Performance Test Run Checklist¶

Operator-facing pre-flight, in-flight, and post-flight checklist for the stepped-ramp test. Designed to be skimmed under pressure.

Pre-flight (before terraform apply)¶

[ ] AWS credentials valid: aws sts get-caller-identity returns the perf account
[ ] terraform/perf/terraform.tfvars exists (copied from .tfvars.example), admin_cidrs set or left empty for auto-detect
[ ] cd terraform/perf && terraform init && terraform plan shows ~58 adds, 0 change, 0 destroy
[ ] AWS service-quota headroom checked in eu-north-1: VPC limit, EIP limit, c7g instance family vCPU quota
[ ] Local workstation has: awscli, docker, arm64 k6 binary, Node 22+, pnpm

Apply + provision (~10 min)¶

[ ] terraform apply -auto-approve completes without error

[ ] Capture outputs — save to a scratch file for the rest of this checklist:

terraform output -json > /tmp/perf-outputs.json
# Keys: monitoring_url, grafana_url, jaeger_url, sut_public_ip, loadgen_public_ip

[ ] ECR login from workstation:

aws ecr get-login-password --region eu-north-1 | docker login --username AWS --password-stdin <account>.dkr.ecr.eu-north-1.amazonaws.com

[ ] Build + push all 5 ebit-api images + ebit-fe (per terraform/perf/README.md push loop)
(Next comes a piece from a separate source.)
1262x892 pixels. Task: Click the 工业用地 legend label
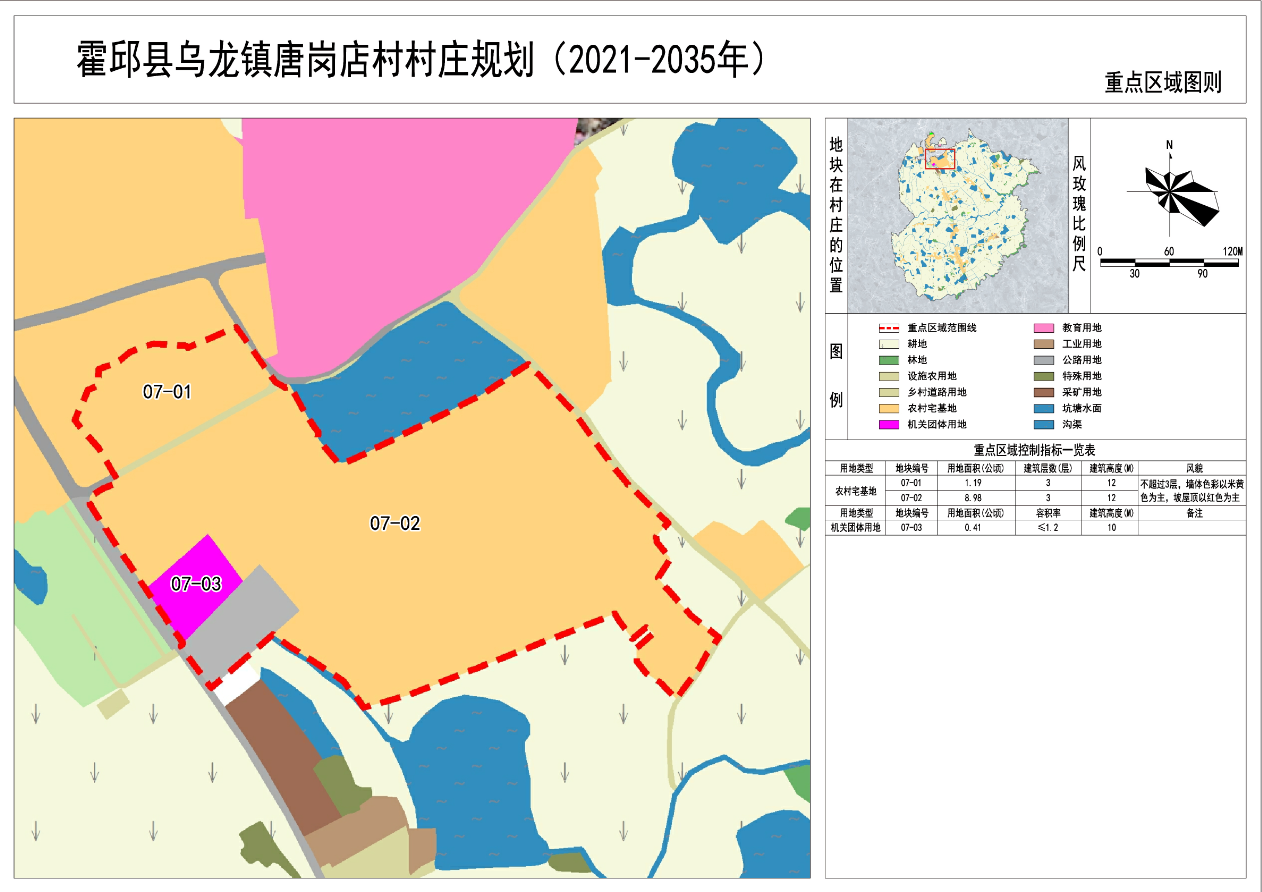click(1081, 344)
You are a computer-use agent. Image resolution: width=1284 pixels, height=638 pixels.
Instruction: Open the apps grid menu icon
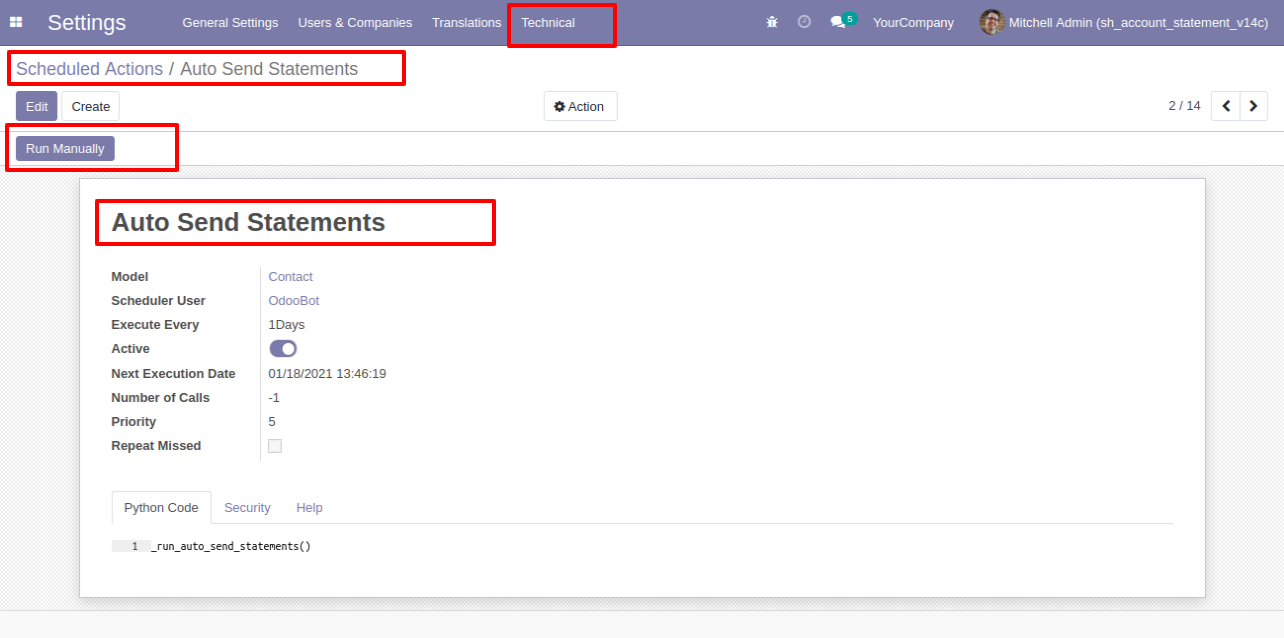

[ ] SSH to SUT VM, pull and start services:

ssh -i key.pem ubuntu@<sut_public_ip>
cd /opt/ebit && docker compose pull && docker compose up -d

[ ] Wait for API health: curl -sf http://<sut_public_ip>:4000/api/health returns 200

[ ] Run Prisma migrations + seed:

docker compose exec api npm run db:migrate:deploy && docker compose exec api npm run db:seed

[ ] Seed load-test users on loadgen VM (or from workstation):

API_URL=http://<sut_public_ip>:4000 TEST_USER_COUNT=10000 npx tsx tests-perf/seed/seed-load-users.ts

[ ] Verify users.json on loadgen has 10,000 entries: wc -l users.json
[ ] Open Grafana at <grafana_url>, navigate to dashboard ebit-perf-test — confirm datasource connects (panels show "No data" is fine pre-test, but no red error banners)

Smoke test (50 VUs / 1 min)¶

[ ] From loadgen VM:

k6 run --out experimental-prometheus-rw tests-perf/k6/smoke.js

[ ] Exit code 0, all 4 scenarios ran (signin, bet, history, ws)
[ ] Grafana: k6_vus panel shows 50, Service RED row shows non-zero request rate
[ ] Click a latency spike in Grafana — verify Jaeger trace link opens a real trace
[ ] Sign-in p95 < 200 ms (bcrypt overhead expected)
[ ] Dice bet p95 >= 100 ms is expected (pre-existing SLO exception — not a blocker)

Stepped ramp (1k to 10k / 42 min)¶

[ ] Open in separate browser tabs: Grafana perf-test dashboard, Jaeger search, SUT docker stats
[ ] Start screen recording if possible (evidence for report)

[ ] Launch ramp:

k6 run --out experimental-prometheus-rw tests-perf/profiles/stepped-ramp.js

[ ] At each stage-transition annotation in Grafana, note:
p95 per endpoint (scorecard table in #67)
Error rate (k6 Error Rate panel)
WS handshake success rate
CPU/memory on SUT (cadvisor panel or docker stats)
[ ] Manual abort if any of: sign-in p95 > 500 ms, error rate > 5%, CPU pegged at 100% for > 60 s (k6 auto-abort catches SLO breaches, but manual cutoff limits blast radius)
[ ] Per stage, capture:
Grafana dashboard screenshot (full width)
k6 summary export
2-3 Jaeger exemplar trace IDs from the slowest endpoint at that stage

Post-test¶

[ ] Copy k6 results from loadgen to workstation: scp loadgen:~/results/* tests-perf/results/
[ ] Export Grafana dashboard snapshots per stage (or use screen recording)
[ ] Collect Jaeger trace IDs for slowest and failed requests
[ ] Fill docs/performance-test-report.md (#67): replace every {{TBD}} with captured numbers, trace IDs, and screenshot paths

[ ] Tear down infrastructure:

cd terraform/perf && terraform destroy -auto-approve

[ ] Verify ECR repos deleted (force_delete=true should handle this)
[ ] Check AWS Cost Explorer after 24 hours — expected cost ~$1.50 for ~1.5 hr of c7g instances

Abort-and-triage matrix¶

If a stage breaches, use this table to decide whether to iterate or halt.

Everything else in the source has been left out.